Segment Start: Exercise data

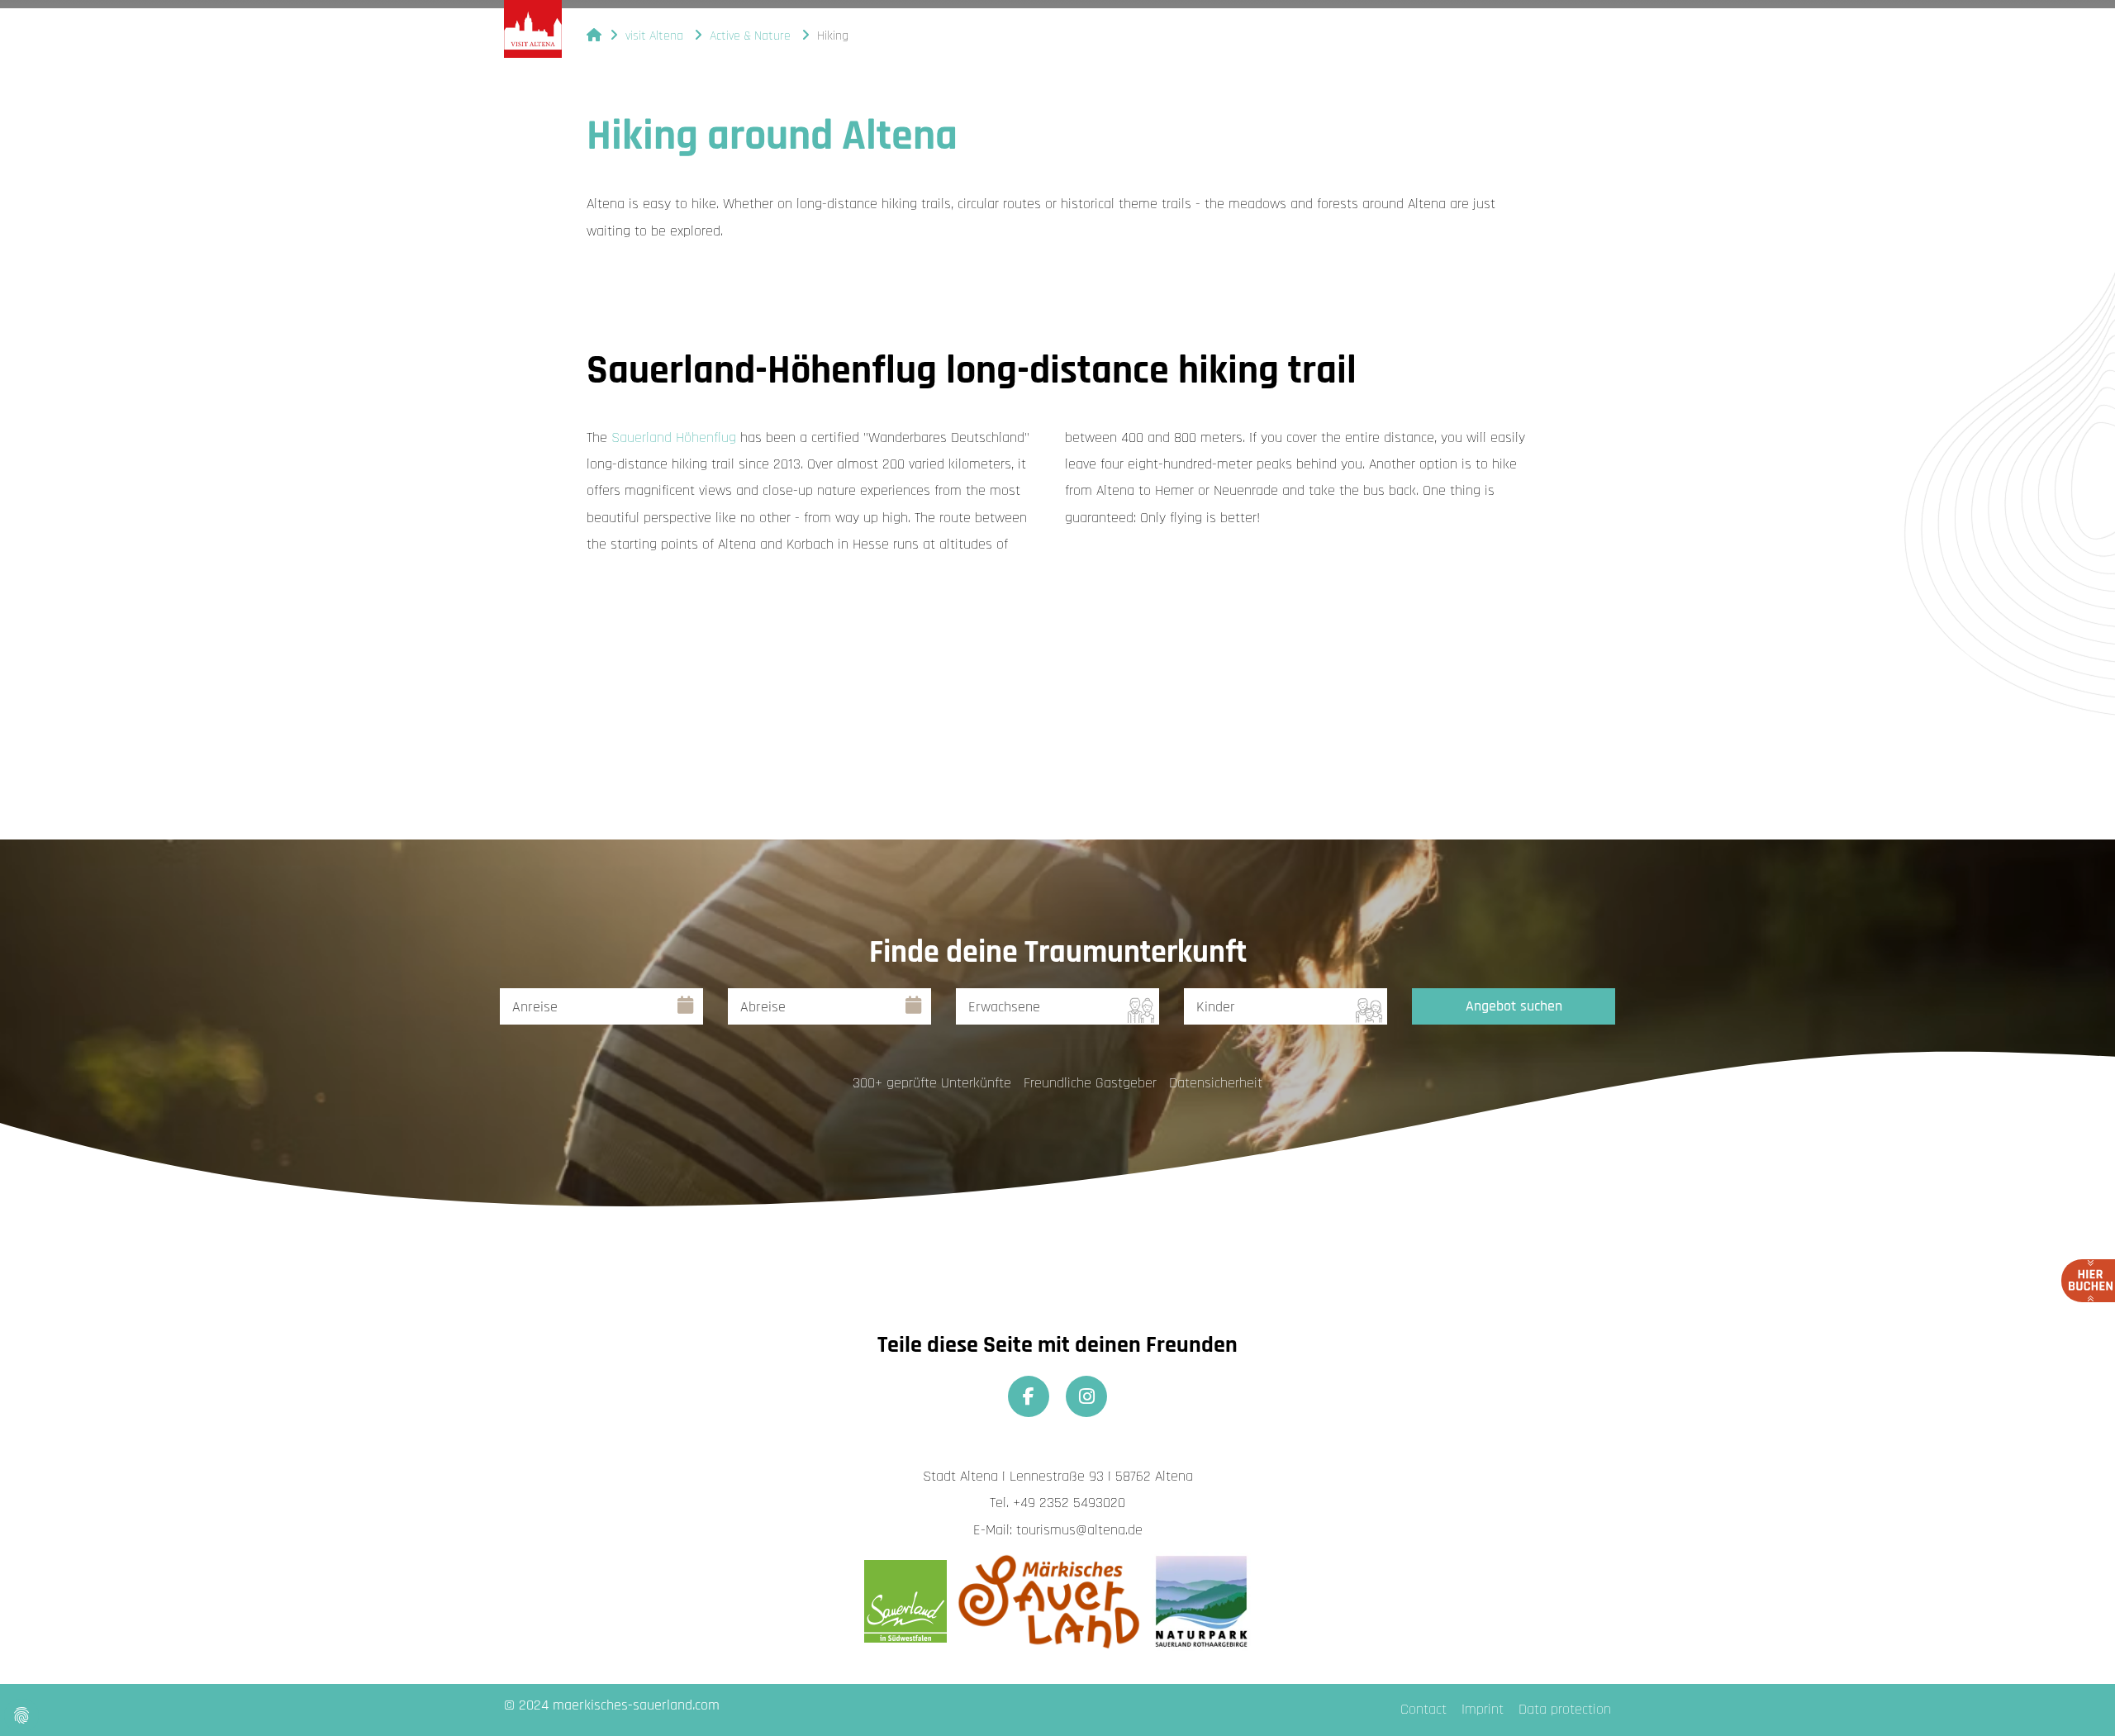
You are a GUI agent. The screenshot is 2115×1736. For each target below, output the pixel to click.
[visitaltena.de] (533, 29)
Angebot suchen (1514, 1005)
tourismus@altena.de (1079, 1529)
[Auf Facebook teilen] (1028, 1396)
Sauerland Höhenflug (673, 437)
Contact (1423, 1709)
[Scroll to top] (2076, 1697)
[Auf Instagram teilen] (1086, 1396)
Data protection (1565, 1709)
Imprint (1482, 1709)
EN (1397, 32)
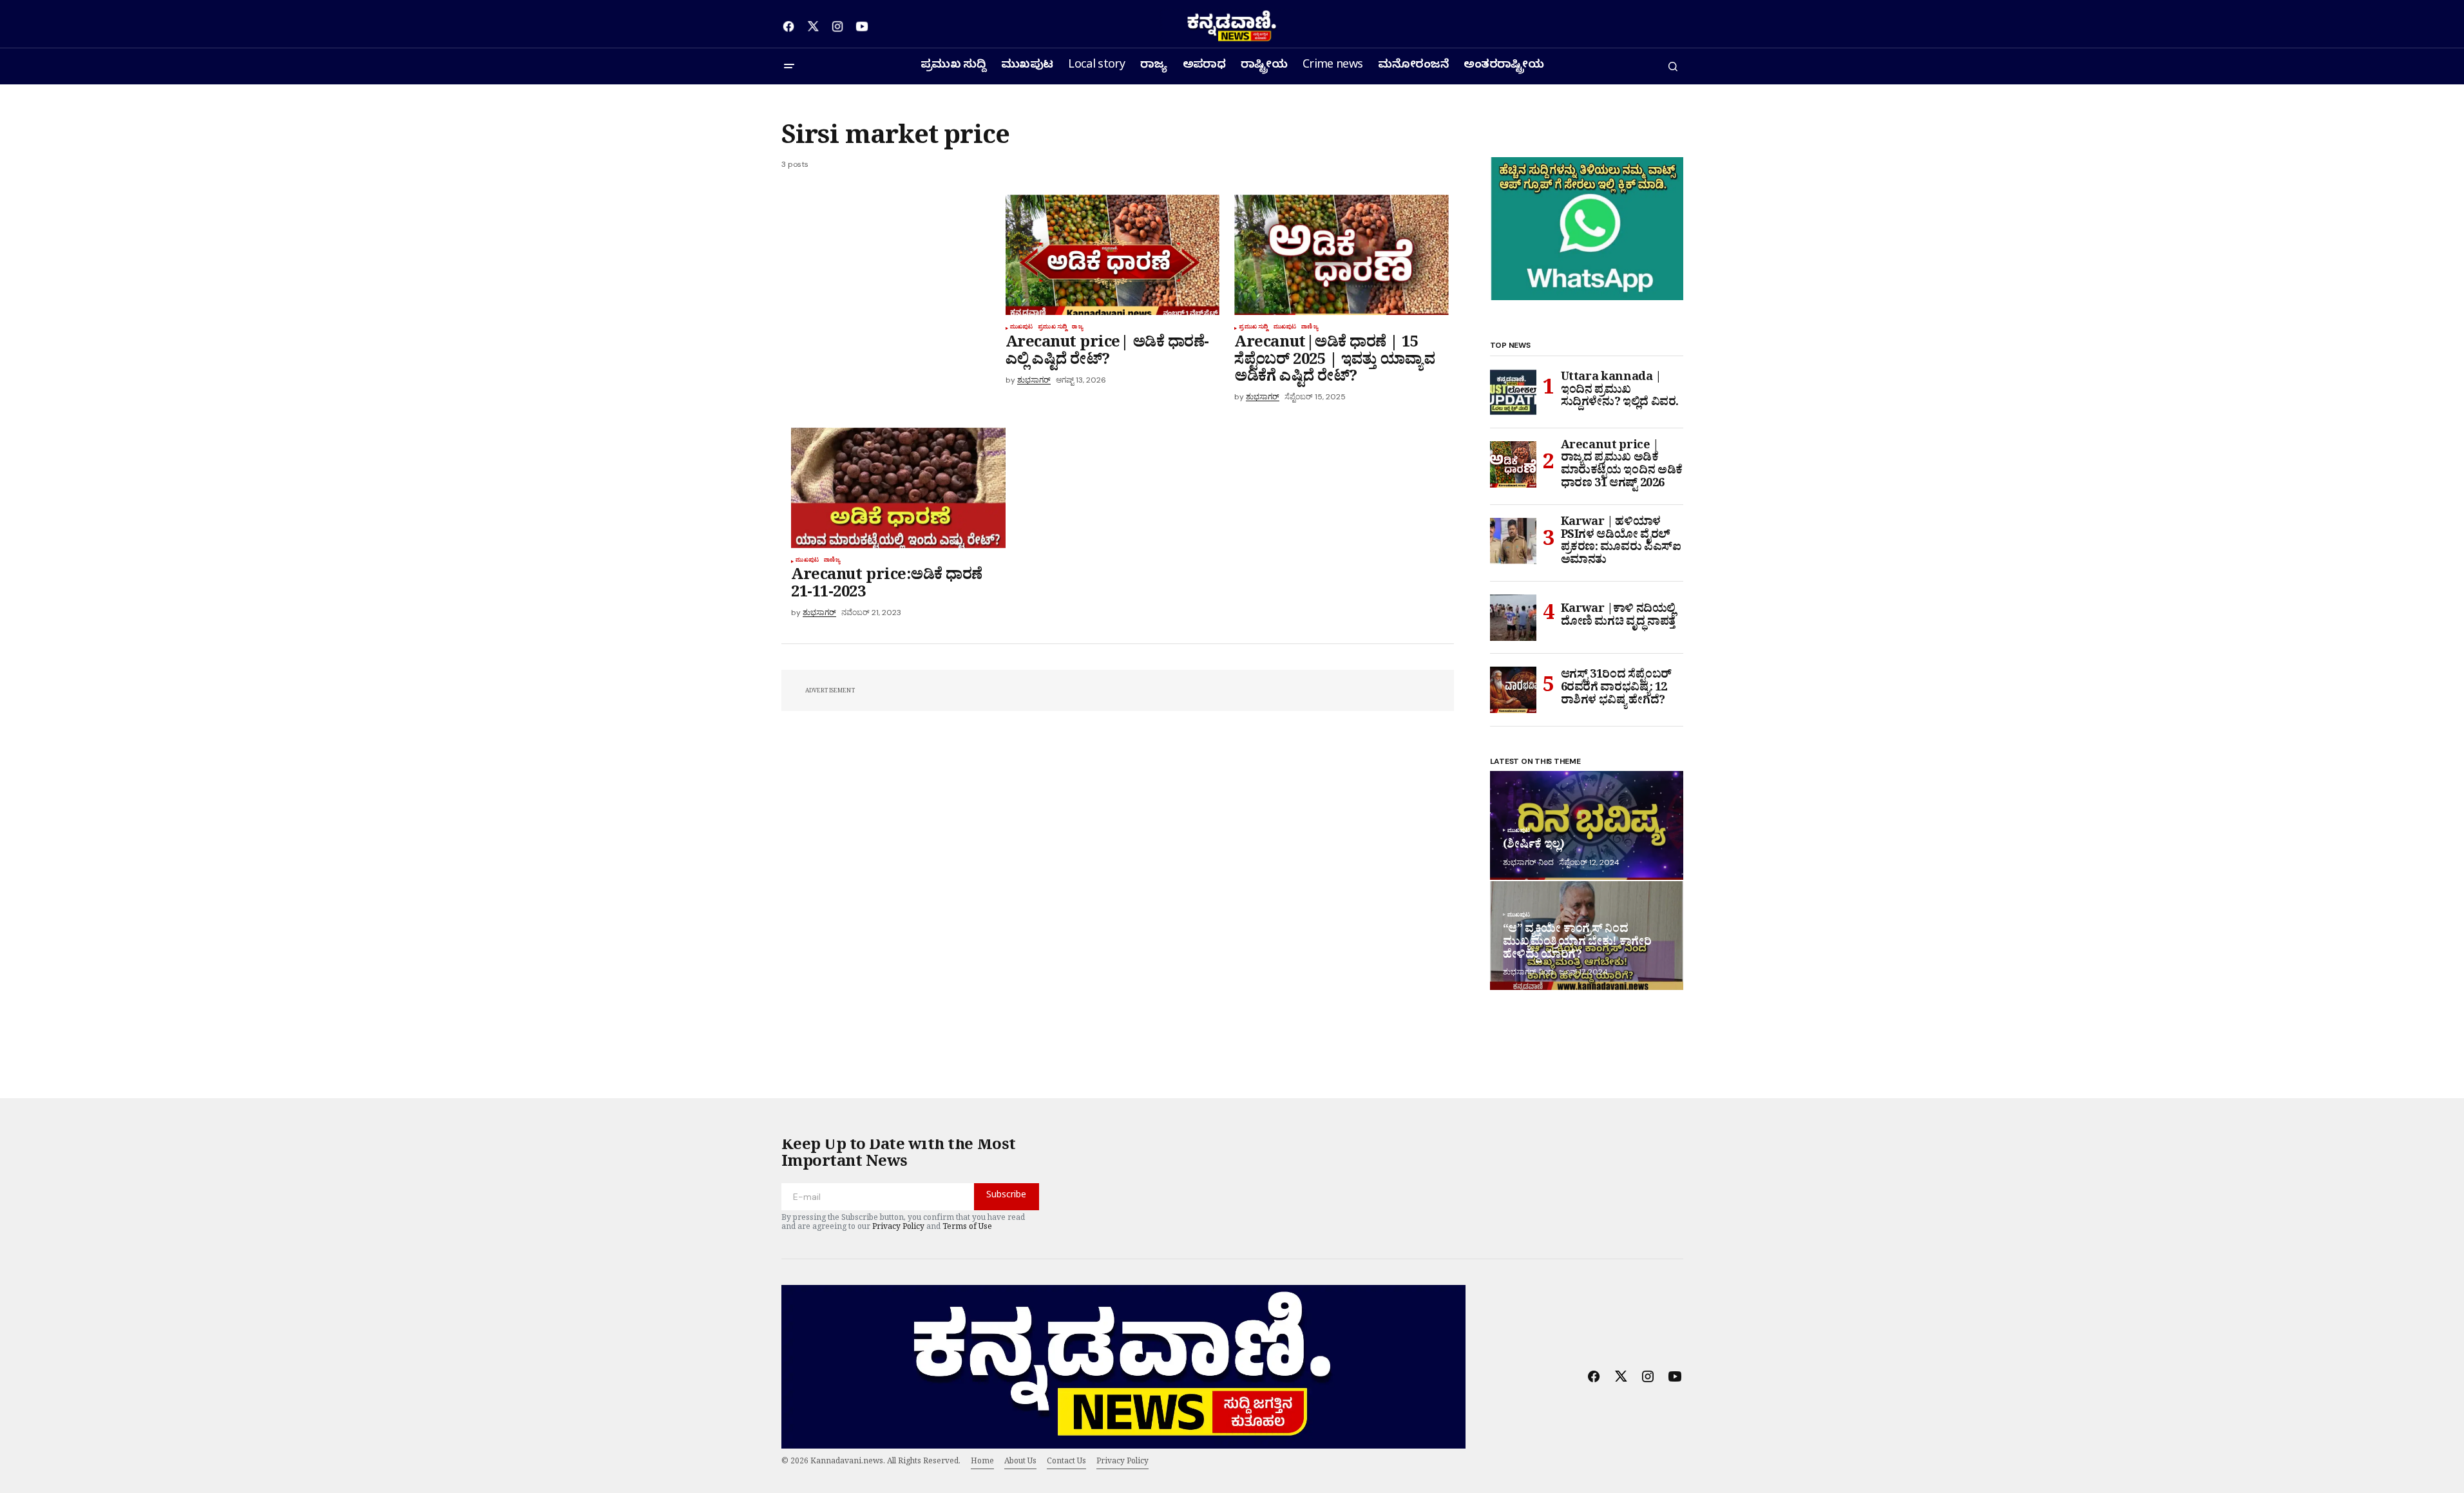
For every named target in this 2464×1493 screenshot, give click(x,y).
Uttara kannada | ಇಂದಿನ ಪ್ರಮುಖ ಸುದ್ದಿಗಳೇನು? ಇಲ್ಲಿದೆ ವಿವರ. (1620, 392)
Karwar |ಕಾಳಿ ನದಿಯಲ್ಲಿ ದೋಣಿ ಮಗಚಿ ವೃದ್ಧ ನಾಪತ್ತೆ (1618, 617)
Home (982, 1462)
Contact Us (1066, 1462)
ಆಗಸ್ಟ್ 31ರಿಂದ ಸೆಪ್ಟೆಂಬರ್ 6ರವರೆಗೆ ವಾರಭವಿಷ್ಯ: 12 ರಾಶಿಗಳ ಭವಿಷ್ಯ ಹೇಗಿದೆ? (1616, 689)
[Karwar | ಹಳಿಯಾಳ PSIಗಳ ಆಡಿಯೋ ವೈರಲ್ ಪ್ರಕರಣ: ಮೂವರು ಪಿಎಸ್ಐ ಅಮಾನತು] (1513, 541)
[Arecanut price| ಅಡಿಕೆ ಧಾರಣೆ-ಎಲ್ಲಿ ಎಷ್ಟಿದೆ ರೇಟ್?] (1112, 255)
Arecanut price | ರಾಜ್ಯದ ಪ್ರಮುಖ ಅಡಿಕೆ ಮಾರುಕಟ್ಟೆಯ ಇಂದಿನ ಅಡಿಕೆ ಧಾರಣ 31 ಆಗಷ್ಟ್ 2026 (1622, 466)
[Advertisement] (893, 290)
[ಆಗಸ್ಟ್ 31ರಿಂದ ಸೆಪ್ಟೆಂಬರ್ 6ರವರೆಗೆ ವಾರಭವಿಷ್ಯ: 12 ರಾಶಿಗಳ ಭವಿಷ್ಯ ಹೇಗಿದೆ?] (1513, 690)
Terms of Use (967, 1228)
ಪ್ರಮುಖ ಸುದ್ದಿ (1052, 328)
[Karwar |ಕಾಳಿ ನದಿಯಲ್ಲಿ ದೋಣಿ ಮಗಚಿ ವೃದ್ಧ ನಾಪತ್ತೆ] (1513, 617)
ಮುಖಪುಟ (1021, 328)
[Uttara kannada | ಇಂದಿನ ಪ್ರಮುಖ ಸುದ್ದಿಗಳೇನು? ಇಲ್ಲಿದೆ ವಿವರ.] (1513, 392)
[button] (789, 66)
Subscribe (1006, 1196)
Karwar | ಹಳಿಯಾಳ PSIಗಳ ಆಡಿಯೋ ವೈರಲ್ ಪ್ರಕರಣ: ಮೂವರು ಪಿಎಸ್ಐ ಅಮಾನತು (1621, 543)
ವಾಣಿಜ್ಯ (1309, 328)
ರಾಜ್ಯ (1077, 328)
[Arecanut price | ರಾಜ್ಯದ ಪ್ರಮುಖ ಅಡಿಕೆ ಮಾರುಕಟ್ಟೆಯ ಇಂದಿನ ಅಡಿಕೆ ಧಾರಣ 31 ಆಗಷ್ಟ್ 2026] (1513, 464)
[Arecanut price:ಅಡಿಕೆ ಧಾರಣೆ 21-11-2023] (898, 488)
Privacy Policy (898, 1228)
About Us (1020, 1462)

Segment End: Exercise data

Go through the lines above and copy any that contain "teilen".

[Auf Facebook teilen] (1028, 1396)
[Auf Instagram teilen] (1086, 1396)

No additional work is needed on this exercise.